Action item ->
Write out exactly the lines of the entries below from the one holding "The width and height of the screenshot is (1172, 428)." to the one holding "This screenshot has height=453, width=649.", inclusive, and leave out all other lines.

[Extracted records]
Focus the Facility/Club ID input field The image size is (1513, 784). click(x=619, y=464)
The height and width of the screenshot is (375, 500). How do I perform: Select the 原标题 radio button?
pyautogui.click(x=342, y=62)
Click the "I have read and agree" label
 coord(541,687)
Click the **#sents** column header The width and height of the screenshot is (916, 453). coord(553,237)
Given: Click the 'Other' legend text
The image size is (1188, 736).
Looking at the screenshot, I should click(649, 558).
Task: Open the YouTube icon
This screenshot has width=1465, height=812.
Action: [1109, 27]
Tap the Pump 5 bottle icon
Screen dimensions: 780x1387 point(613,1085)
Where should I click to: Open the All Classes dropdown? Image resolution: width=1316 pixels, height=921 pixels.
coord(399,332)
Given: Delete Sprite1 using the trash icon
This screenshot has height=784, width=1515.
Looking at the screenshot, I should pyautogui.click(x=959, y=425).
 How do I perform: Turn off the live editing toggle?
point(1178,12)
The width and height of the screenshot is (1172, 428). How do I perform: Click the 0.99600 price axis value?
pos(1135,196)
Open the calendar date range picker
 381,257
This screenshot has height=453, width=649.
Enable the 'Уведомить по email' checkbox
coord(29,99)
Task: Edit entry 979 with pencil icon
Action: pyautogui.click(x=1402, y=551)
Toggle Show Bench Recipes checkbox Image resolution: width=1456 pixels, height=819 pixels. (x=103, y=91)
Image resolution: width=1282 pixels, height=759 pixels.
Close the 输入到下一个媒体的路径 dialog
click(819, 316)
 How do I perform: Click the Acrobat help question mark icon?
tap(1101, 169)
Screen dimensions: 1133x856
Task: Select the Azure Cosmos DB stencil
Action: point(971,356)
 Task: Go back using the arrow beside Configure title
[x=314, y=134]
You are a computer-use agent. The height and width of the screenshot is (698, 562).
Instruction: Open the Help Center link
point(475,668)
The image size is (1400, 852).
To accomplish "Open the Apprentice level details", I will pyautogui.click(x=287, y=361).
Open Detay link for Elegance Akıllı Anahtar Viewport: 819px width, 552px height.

Exercise answer ->
The width and height of the screenshot is (1172, 428). How do I perform: Click the 0.99600 price axis value?
pos(1135,196)
Open the calendar date range picker
 381,257
This screenshot has height=453, width=649.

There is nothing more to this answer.